Outcome:Socially and Civically Engaged
Young adult share of voters compared to their share of the overall population
Youth between 18 and 24 made up 11% of the population, but only 5% of voters
Significance of Indicator: Voting demonstrates explicitly whether a young person has taken on the social responsibility of participating in our democratic and electoral process. All other measures ask individuals to self-report their personal or social responsibility (i.e. Students are asked on a survey, "Are you registered to vote?"). Voting is one of the only indicators to measure an action associated with engagement directly.
what the data tell us
Young adults are less likely to vote than older age groups. In 2013, young adults between the ages of 18 and 24 made up 11% of Travis County’s 18 and over population, but represented only 5% of voters in the November 2015 general election. In contrast, adults over 65+ made up 21% of voters, despite comprising only 9% of the population in 2013.
Definition: The percentage of registered and actual voters ages 18-24, in comparison to other age groups
Data Considerations: This graph compares 2014 voter turnout data to 2013 population numbers, the most recent ACS population data available. The ACS estimates population data through relatively small sample sizes.Opinion Analysts uses the surnames of registered voters to determine race and ethnicity. Estimates of voter turnout by racial and ethnic group may not accurately reflect voter turnout trends for each racial and ethnic group.
the story behind the indicator
Young adults are less likely than older adults to vote, a gap that has remained relatively constant over time. Based on data from the American Community Survey and Opinion Analysts, Inc., the Community Advancement Network estimates that only about 13% of 18 to 24 years olds in Travis County voted in the November election, compared to 66% of citizens over 65. Nationally, CIRCLE, the Center for Information and Research on Civic Learning and Engagement, estimated that 22.2% of youth between the ages of 18 and 29 voted in the 2014 election. According to the U.S. Elections Project, the 2014 election had the lowest voter turnout since 1942.

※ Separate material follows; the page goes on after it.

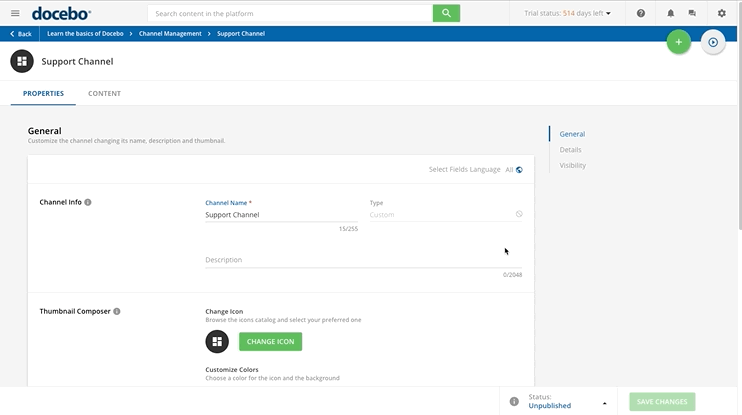Screen dimensions: 742x415
Task: Click the Channel Name text field
Action: 280,215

Nonprofit Vote outlines numerous benefits to voting, including a greater likelihood of engaging in other types of civic activity and stronger social connections which lead to a higher quality of life.
CIRCLE cites a number of factors that can increase voting among young adults: increased contact from organizations that encourage voting; increased registration, as well as state laws that make it easier to register and to vote; greater information on voting logistics– how, when, and where to vote; more civic education in school and greater voting and civic engagement among members of a young person’s household.
some local efforts to improve this indicator
- The Travis County Election Division works to increase voter turnout by offering programs such as early voting which provides voters with flexibility in voting times and locations.
- The East Austin Voter Mobilization Initiative works intensively to get out the vote in East Austin precincts with historically low voter turnout.
- The Stand Up Chapters' Youth Mobilizers with Austin Voices for Education and Youth get deputized by Austin Travis County Election Division each semester so that they can register their friends and peers to vote.
- Hook the Vote and UT Votes, initiatives of The University of Texas at Austin and the Annette Strauss Institute, respectively, register and educate undergraduates about elections and voting.